Your instructions -> Please retype the lines starting at the one containing "Open the Large select dropdown" and ending at the one containing "will pyautogui.click(x=1227, y=99).", with both included.

[Stored entries]
——

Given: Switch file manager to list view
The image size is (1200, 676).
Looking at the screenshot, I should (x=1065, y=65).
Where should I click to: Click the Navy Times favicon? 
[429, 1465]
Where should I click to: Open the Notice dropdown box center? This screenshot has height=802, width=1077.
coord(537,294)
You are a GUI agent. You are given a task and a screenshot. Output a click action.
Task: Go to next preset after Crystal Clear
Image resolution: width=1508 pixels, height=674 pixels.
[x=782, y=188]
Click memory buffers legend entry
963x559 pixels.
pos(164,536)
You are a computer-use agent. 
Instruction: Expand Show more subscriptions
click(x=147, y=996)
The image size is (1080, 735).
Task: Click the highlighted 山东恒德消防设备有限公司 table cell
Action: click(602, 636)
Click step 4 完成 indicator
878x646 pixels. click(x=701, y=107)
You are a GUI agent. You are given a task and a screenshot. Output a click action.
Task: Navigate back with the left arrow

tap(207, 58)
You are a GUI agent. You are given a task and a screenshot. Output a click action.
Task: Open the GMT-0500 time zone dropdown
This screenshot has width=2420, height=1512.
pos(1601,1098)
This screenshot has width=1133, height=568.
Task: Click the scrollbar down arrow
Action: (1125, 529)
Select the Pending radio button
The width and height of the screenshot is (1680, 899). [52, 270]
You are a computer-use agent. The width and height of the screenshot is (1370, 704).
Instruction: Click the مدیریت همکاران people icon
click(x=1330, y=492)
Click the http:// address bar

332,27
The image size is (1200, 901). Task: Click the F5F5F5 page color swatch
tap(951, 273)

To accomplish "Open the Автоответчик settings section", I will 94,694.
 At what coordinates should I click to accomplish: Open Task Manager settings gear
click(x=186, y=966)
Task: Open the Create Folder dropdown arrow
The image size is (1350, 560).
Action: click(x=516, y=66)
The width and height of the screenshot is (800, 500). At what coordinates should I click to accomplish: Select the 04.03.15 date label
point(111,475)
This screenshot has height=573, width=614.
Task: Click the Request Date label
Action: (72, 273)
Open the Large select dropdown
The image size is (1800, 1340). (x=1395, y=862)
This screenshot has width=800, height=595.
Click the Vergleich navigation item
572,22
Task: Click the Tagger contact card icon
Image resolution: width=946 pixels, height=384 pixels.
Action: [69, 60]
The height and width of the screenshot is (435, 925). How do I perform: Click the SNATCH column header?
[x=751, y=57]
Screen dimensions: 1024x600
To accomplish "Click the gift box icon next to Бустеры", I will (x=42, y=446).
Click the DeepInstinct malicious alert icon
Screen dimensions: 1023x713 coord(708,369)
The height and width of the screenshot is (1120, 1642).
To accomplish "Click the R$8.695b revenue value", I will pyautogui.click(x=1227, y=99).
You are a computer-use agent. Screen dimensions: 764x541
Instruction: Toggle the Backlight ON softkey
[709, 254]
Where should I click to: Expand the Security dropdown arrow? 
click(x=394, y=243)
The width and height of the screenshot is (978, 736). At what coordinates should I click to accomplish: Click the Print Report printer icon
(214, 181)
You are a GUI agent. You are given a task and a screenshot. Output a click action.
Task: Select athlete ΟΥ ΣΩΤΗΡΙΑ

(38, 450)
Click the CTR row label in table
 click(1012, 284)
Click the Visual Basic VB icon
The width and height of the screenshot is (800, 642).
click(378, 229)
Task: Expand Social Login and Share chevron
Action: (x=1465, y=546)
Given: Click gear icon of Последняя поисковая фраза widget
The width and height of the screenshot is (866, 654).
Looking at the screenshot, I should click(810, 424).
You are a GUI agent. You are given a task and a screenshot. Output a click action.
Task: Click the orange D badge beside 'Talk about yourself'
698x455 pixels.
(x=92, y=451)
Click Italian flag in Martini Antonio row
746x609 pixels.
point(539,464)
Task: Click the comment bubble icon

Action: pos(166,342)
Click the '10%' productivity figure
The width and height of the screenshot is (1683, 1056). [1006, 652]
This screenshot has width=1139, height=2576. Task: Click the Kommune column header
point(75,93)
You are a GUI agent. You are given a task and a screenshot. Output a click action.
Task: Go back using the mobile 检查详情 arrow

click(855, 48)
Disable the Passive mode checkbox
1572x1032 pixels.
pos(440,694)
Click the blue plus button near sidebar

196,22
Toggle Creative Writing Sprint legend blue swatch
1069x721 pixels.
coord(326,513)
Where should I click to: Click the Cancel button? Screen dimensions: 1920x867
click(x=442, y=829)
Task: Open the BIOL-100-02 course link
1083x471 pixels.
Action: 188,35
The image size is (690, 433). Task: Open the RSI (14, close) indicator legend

——

Finished exercise ->
Open the Large select dropdown
The image size is (1800, 1340). (x=1395, y=862)
This screenshot has width=800, height=595.
Click the Vergleich navigation item
572,22
Task: Click the Tagger contact card icon
Image resolution: width=946 pixels, height=384 pixels.
Action: [69, 60]
The height and width of the screenshot is (435, 925). How do I perform: Click the SNATCH column header?
[x=751, y=57]
Screen dimensions: 1024x600
To accomplish "Click the gift box icon next to Бустеры", I will (x=42, y=446).
Click the DeepInstinct malicious alert icon
Screen dimensions: 1023x713 coord(708,369)
The height and width of the screenshot is (1120, 1642).
To accomplish "Click the R$8.695b revenue value", I will pyautogui.click(x=1227, y=99).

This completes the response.